# Mixed reviews



## Hand Sword (Dec 8, 2010)

Sylvester Stallone's "Rocky Balboa" has been voted into the boxing hall of fame along with Mike Tyson and Julio Ceasar Chavez. So far, the discussion for and against an actor who has not fought at all getting into this hall of fame has been 50/50. What are your thoughts? Like it? Dislike it? Irrelevant?


----------



## Skpotamus (Dec 13, 2010)

I don't think fictional characters should be in a sports hall of fame.  It's a big snub to the actual athletes and fighters that get in there IMHO.


----------



## lklawson (Dec 13, 2010)

It's bullcrap.

Fictional characters don't deserve this.

This smells of publicity stunt.

Peace favor your sword,
Kirk


----------



## elder999 (Dec 13, 2010)

lklawson said:


> It's bullcrap.
> 
> Fictional characters don't deserve this.
> 
> ...


 

Sylvester Stallone is being inducted for writing the screenplay, and for his contribution to boxing-for many kids at the time (like, around my age at the time...15)the movie was an inspiration to box. The Hall of Fame has a category for non-participants, and I imagine that's where "Rocky" will wind up.....


----------



## Skpotamus (Dec 14, 2010)

elder999 said:


> Sylvester Stallone is being inducted for writing the screenplay, and for his contribution to boxing-for many kids at the time (like, around my age at the time...15)the movie was an inspiration to box. The Hall of Fame has a category for non-participants, and I imagine that's where "Rocky" will wind up.....



If it's Stallone getting put into a non participant category for the good PR, then that wouldn't bother me.  If it's a fictional character, I'd be pissed.


----------



## Danny T (Dec 19, 2010)

Hand Sword said:


> Sylvester Stallone's "Rocky Balboa" has been voted into the boxing hall of fame along with Mike Tyson and Julio Ceasar Chavez. So far, the discussion for and against an actor who has not fought at all getting into this hall of fame has been 50/50. What are your thoughts? Like it? Dislike it? Irrelevant?



Rocky Balboa is not being inducted Sylvester Stallone is for "Cinematic Achievement in Boxing". Stallone wrote all of the Rocky films and was the executive producer and host of the boxing reality series "The Contender". He was voted in for his cinematic contribution to boxing.

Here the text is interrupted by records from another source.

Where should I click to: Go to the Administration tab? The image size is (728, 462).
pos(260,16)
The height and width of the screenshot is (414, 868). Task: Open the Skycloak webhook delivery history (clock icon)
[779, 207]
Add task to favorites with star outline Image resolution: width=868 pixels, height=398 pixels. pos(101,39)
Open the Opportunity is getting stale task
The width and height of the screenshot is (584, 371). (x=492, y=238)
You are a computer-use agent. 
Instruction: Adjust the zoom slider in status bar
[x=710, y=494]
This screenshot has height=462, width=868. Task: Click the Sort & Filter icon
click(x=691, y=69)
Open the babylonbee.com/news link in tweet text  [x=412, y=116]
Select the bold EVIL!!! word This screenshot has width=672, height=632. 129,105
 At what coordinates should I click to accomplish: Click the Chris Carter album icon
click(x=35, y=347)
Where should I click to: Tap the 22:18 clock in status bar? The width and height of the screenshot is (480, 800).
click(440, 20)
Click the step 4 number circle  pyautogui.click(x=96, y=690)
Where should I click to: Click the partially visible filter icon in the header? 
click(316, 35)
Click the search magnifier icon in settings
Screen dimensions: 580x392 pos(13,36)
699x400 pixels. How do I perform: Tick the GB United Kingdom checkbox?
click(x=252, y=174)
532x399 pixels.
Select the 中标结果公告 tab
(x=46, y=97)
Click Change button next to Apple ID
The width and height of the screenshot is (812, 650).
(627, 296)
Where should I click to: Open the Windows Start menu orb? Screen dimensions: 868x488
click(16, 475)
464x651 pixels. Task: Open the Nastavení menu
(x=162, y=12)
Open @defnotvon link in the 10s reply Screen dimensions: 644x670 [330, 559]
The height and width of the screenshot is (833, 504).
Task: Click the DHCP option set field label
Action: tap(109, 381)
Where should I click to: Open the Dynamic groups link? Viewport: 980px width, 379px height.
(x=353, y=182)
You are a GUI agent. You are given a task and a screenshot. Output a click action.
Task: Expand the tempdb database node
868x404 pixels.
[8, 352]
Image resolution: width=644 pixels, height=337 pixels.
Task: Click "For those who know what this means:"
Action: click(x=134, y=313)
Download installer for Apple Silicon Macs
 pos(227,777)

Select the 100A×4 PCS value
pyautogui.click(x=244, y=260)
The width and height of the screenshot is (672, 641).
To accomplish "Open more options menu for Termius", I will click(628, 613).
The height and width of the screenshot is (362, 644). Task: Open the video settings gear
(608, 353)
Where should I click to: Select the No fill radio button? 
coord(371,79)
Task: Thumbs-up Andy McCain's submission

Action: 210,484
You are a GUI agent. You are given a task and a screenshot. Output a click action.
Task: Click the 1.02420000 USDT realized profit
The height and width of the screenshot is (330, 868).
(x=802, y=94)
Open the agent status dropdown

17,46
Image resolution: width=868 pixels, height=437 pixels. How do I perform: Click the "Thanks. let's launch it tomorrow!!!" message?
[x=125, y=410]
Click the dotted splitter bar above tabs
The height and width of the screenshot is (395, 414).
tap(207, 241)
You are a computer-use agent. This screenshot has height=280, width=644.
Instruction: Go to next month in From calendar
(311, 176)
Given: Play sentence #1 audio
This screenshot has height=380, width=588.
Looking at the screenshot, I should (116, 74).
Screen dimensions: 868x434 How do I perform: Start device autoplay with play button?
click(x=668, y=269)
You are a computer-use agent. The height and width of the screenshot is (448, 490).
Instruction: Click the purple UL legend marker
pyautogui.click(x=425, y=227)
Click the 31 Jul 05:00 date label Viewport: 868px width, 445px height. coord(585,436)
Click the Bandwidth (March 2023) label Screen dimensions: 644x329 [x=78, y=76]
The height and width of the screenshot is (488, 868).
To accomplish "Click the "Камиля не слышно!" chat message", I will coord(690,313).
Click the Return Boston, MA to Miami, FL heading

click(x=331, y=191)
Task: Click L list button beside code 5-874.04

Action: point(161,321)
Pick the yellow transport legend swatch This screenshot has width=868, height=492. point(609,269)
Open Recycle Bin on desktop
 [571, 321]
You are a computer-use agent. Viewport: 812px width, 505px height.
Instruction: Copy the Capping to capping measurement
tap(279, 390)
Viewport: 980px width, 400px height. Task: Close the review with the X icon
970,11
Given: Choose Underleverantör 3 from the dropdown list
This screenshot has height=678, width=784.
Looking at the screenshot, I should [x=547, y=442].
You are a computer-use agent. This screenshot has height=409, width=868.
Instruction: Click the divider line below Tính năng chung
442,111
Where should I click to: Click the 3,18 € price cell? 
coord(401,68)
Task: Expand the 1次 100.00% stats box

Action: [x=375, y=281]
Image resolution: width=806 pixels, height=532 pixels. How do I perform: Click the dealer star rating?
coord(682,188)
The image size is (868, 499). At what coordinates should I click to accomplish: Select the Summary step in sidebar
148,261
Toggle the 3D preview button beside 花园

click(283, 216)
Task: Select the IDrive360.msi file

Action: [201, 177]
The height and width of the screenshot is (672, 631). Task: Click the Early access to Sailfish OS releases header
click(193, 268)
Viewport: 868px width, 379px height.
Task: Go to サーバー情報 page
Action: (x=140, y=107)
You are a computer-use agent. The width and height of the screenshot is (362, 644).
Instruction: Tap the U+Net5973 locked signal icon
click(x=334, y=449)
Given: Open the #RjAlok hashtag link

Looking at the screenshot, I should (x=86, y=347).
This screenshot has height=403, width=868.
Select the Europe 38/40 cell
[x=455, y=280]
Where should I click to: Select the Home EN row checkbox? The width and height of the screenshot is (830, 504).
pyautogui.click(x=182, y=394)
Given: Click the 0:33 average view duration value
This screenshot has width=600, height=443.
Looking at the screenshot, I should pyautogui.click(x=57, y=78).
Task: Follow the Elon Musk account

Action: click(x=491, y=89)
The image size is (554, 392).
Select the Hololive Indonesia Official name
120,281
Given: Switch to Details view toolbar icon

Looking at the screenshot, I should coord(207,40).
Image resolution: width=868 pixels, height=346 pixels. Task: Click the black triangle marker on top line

There are 25 other "Observers" - Print and media journalists, publishers, writers,  historians, photographers and artists in the Hall of Fame including:
Howard Cosell
Larry Merchant
Bert Sugar


----------



## lklawson (Dec 20, 2010)

Danny T said:


> Rocky Balboa is not being inducted Sylvester Stallone is for "Cinematic Achievement in Boxing". Stallone wrote all of the Rocky films and was the executive producer and host of the boxing reality series "The Contender". He was voted in for his cinematic contribution to boxing.


Good to know.  Thanks.  It does make a difference.

Peace favor your sword,
Kirk


----------